◆ **What you are asked to do**
Whatever the records say, set them down exactly.

▽

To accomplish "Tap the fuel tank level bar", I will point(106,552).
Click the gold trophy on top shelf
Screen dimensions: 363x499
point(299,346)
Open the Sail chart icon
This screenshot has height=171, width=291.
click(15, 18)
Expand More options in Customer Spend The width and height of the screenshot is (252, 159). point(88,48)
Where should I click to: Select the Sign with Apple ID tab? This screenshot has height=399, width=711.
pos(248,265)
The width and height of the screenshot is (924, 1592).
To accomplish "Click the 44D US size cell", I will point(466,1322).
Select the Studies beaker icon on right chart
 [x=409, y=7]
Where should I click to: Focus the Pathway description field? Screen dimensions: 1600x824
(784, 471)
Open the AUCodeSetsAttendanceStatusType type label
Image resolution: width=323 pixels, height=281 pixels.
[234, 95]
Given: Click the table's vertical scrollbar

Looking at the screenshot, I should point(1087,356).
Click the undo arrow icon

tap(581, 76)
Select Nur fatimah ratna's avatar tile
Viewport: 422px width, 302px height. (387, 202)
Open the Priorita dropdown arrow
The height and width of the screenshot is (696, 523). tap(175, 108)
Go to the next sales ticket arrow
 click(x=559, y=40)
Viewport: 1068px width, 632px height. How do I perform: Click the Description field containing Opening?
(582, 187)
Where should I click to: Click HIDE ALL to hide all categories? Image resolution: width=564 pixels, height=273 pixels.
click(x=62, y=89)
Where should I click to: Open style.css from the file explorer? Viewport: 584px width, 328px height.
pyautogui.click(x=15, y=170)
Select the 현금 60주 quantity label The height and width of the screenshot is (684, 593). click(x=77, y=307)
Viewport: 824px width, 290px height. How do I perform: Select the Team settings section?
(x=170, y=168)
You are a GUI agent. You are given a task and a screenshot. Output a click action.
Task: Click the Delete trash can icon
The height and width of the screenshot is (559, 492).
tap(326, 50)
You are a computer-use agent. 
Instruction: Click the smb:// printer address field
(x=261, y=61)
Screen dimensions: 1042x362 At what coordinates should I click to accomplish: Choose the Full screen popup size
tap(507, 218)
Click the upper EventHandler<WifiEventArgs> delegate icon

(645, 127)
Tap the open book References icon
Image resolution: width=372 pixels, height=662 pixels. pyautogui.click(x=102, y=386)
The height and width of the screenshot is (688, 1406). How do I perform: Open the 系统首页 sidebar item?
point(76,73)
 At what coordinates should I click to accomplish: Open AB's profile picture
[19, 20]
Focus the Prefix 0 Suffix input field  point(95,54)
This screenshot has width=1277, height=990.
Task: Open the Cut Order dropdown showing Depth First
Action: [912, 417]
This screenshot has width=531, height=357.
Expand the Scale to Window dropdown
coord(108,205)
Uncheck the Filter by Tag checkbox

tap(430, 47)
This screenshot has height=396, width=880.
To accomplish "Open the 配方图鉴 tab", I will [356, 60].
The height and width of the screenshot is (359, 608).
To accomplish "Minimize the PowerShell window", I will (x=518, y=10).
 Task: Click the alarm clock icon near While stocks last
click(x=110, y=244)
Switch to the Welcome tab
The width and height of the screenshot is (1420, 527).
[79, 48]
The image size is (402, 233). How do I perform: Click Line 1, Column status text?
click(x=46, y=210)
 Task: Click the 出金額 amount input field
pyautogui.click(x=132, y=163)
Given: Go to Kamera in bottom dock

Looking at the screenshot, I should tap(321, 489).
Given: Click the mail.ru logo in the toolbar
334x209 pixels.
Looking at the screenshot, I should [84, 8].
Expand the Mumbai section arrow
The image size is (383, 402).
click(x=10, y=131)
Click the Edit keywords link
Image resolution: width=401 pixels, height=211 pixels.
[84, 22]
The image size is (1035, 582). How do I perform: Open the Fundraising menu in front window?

△

◆ **Response**
To accomplish "Tap the fuel tank level bar", I will point(106,552).
Click the gold trophy on top shelf
Screen dimensions: 363x499
point(299,346)
Open the Sail chart icon
This screenshot has height=171, width=291.
click(15, 18)
Expand More options in Customer Spend The width and height of the screenshot is (252, 159). point(88,48)
Where should I click to: Select the Sign with Apple ID tab? This screenshot has height=399, width=711.
pos(248,265)
The width and height of the screenshot is (924, 1592).
To accomplish "Click the 44D US size cell", I will point(466,1322).
Select the Studies beaker icon on right chart
 [x=409, y=7]
Where should I click to: Focus the Pathway description field? Screen dimensions: 1600x824
(784, 471)
Open the AUCodeSetsAttendanceStatusType type label
Image resolution: width=323 pixels, height=281 pixels.
[234, 95]
Given: Click the table's vertical scrollbar

Looking at the screenshot, I should point(1087,356).
Click the undo arrow icon

tap(581, 76)
Select Nur fatimah ratna's avatar tile
Viewport: 422px width, 302px height. (387, 202)
Open the Priorita dropdown arrow
The height and width of the screenshot is (696, 523). tap(175, 108)
Go to the next sales ticket arrow
 click(x=559, y=40)
Viewport: 1068px width, 632px height. How do I perform: Click the Description field containing Opening?
(582, 187)
Where should I click to: Click HIDE ALL to hide all categories? Image resolution: width=564 pixels, height=273 pixels.
click(x=62, y=89)
Where should I click to: Open style.css from the file explorer? Viewport: 584px width, 328px height.
pyautogui.click(x=15, y=170)
Select the 현금 60주 quantity label The height and width of the screenshot is (684, 593). click(x=77, y=307)
Viewport: 824px width, 290px height. How do I perform: Select the Team settings section?
(x=170, y=168)
You are a GUI agent. You are given a task and a screenshot. Output a click action.
Task: Click the Delete trash can icon
The height and width of the screenshot is (559, 492).
tap(326, 50)
You are a computer-use agent. 
Instruction: Click the smb:// printer address field
(x=261, y=61)
Screen dimensions: 1042x362 At what coordinates should I click to accomplish: Choose the Full screen popup size
tap(507, 218)
Click the upper EventHandler<WifiEventArgs> delegate icon

(645, 127)
Tap the open book References icon
Image resolution: width=372 pixels, height=662 pixels. pyautogui.click(x=102, y=386)
The height and width of the screenshot is (688, 1406). How do I perform: Open the 系统首页 sidebar item?
point(76,73)
 At what coordinates should I click to accomplish: Open AB's profile picture
[19, 20]
Focus the Prefix 0 Suffix input field  point(95,54)
This screenshot has width=1277, height=990.
Task: Open the Cut Order dropdown showing Depth First
Action: [912, 417]
This screenshot has width=531, height=357.
Expand the Scale to Window dropdown
coord(108,205)
Uncheck the Filter by Tag checkbox

tap(430, 47)
This screenshot has height=396, width=880.
To accomplish "Open the 配方图鉴 tab", I will [356, 60].
The height and width of the screenshot is (359, 608).
To accomplish "Minimize the PowerShell window", I will (x=518, y=10).
 Task: Click the alarm clock icon near While stocks last
click(x=110, y=244)
Switch to the Welcome tab
The width and height of the screenshot is (1420, 527).
[79, 48]
The image size is (402, 233). How do I perform: Click Line 1, Column status text?
click(x=46, y=210)
 Task: Click the 出金額 amount input field
pyautogui.click(x=132, y=163)
Given: Go to Kamera in bottom dock

Looking at the screenshot, I should tap(321, 489).
Given: Click the mail.ru logo in the toolbar
334x209 pixels.
Looking at the screenshot, I should [84, 8].
Expand the Mumbai section arrow
The image size is (383, 402).
click(x=10, y=131)
Click the Edit keywords link
Image resolution: width=401 pixels, height=211 pixels.
[84, 22]
The image size is (1035, 582). How do I perform: Open the Fundraising menu in front window?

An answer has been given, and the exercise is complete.